------ Daten ------

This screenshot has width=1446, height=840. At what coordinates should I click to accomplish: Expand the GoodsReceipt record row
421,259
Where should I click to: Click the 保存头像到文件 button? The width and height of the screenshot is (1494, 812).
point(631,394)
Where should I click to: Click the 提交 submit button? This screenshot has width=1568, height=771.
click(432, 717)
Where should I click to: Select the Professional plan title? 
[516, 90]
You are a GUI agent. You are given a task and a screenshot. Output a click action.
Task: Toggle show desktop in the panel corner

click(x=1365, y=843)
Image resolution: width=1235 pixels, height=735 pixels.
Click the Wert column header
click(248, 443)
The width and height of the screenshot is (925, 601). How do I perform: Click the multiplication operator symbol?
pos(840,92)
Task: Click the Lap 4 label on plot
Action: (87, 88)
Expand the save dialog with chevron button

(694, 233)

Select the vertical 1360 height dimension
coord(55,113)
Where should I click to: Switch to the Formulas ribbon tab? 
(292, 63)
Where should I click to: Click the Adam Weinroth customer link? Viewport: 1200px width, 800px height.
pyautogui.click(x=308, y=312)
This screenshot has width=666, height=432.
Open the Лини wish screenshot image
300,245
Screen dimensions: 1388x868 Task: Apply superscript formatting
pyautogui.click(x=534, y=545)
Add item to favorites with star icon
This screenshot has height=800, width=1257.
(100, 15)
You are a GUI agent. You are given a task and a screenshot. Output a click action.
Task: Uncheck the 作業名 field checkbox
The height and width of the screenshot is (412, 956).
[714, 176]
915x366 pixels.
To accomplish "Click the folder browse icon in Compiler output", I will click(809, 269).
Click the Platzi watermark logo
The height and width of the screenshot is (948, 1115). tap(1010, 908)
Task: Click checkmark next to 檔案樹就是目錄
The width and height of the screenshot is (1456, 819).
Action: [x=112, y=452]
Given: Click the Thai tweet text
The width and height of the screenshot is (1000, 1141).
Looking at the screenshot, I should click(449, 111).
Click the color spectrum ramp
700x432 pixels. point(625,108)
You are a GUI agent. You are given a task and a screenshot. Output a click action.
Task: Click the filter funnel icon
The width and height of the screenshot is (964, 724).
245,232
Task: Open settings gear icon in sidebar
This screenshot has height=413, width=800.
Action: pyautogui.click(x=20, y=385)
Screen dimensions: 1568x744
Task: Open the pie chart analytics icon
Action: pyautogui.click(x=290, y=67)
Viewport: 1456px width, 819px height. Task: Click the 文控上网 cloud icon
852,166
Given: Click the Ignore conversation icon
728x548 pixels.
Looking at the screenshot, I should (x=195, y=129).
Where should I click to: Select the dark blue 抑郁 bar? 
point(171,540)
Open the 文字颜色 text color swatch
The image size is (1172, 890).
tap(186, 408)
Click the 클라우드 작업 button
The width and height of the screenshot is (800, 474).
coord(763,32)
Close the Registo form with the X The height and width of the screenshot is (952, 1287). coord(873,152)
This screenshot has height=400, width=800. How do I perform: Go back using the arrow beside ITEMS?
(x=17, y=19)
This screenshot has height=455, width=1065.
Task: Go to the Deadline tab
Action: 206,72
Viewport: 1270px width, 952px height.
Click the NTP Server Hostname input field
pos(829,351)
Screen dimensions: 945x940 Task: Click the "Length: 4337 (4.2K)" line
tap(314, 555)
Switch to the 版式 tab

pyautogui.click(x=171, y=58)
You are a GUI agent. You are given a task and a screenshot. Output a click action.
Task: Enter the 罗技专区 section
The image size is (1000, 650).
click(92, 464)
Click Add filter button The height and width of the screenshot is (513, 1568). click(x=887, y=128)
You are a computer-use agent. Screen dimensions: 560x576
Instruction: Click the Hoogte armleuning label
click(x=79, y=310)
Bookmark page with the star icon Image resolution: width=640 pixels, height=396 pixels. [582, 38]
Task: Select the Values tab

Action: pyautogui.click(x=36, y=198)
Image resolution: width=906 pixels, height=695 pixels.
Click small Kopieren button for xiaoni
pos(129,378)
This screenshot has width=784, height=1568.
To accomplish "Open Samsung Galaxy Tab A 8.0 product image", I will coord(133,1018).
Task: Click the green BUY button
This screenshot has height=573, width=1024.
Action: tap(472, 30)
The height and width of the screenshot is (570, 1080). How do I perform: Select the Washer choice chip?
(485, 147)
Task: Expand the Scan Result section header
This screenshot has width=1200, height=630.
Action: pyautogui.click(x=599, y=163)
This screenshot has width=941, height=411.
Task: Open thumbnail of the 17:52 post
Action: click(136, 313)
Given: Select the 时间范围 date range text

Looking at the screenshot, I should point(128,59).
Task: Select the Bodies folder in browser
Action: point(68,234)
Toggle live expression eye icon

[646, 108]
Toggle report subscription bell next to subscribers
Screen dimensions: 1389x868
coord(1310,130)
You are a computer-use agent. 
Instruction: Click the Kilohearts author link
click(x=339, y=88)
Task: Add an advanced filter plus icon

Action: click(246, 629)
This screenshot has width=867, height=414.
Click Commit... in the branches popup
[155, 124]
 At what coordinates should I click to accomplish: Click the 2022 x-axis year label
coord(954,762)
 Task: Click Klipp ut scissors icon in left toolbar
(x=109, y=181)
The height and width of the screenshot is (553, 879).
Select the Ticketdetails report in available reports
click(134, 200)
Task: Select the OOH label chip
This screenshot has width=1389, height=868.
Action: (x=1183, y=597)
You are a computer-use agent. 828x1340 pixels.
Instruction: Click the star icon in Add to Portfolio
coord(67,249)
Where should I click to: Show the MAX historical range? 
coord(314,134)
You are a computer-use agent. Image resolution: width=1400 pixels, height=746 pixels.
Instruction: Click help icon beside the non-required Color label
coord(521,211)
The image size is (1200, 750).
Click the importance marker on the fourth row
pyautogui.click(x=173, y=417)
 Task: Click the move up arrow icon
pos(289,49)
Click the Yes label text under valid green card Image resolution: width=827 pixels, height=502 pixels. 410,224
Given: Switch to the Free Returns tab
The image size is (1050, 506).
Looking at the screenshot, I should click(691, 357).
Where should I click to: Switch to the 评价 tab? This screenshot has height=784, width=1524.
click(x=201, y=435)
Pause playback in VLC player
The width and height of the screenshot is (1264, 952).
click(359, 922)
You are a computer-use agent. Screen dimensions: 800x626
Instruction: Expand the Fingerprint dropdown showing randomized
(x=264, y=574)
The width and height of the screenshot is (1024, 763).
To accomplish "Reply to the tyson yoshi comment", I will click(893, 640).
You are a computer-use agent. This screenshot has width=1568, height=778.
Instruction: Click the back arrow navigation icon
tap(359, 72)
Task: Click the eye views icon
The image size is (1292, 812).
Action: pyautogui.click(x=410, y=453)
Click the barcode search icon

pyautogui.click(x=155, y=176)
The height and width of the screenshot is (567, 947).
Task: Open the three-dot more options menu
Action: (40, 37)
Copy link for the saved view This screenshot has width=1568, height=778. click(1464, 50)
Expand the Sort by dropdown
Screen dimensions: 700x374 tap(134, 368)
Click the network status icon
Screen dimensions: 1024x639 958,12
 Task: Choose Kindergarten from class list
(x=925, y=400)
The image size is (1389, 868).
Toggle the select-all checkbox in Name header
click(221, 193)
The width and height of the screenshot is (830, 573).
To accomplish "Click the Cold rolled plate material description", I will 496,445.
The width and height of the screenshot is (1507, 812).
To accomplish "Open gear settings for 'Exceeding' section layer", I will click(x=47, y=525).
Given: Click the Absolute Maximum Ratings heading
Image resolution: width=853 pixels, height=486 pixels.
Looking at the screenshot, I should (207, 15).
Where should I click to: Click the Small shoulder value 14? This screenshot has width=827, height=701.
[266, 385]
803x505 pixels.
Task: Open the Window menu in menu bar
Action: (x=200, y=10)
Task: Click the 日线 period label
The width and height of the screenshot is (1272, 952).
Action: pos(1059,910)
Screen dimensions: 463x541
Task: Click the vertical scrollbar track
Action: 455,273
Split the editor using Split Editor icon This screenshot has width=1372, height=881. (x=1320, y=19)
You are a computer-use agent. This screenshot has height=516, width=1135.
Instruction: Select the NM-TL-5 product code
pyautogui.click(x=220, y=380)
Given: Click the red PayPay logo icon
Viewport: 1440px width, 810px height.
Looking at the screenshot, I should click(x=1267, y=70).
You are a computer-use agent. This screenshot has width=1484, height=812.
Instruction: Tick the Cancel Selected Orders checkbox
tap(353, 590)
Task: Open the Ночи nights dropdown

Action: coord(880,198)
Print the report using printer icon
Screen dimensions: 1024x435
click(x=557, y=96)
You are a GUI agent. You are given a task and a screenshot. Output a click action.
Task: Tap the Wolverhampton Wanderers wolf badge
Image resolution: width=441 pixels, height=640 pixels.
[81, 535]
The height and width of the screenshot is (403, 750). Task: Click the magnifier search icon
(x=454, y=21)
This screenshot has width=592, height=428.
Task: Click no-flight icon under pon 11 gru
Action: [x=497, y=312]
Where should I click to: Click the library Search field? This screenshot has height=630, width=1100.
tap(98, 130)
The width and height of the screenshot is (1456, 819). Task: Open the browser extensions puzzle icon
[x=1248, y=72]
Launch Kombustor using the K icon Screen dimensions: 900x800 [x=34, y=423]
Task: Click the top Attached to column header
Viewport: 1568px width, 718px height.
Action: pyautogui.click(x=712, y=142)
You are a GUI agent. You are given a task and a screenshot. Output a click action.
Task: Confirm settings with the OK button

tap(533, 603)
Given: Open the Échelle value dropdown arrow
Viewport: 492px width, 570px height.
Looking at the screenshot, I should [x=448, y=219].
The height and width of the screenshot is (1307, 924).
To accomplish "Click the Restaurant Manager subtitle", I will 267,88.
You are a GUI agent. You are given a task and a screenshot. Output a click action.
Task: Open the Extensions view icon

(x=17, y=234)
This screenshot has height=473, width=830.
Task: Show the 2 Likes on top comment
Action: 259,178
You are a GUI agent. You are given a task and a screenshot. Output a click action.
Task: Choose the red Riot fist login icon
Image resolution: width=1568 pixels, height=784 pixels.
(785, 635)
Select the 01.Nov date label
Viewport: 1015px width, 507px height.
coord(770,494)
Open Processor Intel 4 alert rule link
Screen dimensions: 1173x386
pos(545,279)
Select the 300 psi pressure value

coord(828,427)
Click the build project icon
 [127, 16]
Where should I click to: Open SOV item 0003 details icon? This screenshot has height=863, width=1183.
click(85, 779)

------

*Aufgabe*. Wandeln Sie die Zeilen vom Beginn der Einträge bis einschließlich der Zeile mit "click(248, 443)" in eine nummerierte Liste um. Leerzeilen lassen Sie dabei weg.

*Lösung*.
1. This screenshot has width=1446, height=840. At what coordinates should I click to accomplish: Expand the GoodsReceipt record row
2. 421,259
3. Where should I click to: Click the 保存头像到文件 button? The width and height of the screenshot is (1494, 812).
4. point(631,394)
5. Where should I click to: Click the 提交 submit button? This screenshot has width=1568, height=771.
6. click(432, 717)
7. Where should I click to: Select the Professional plan title? 
8. [516, 90]
9. You are a GUI agent. You are given a task and a screenshot. Output a click action.
10. Task: Toggle show desktop in the panel corner
11. click(x=1365, y=843)
12. Image resolution: width=1235 pixels, height=735 pixels.
13. Click the Wert column header
14. click(248, 443)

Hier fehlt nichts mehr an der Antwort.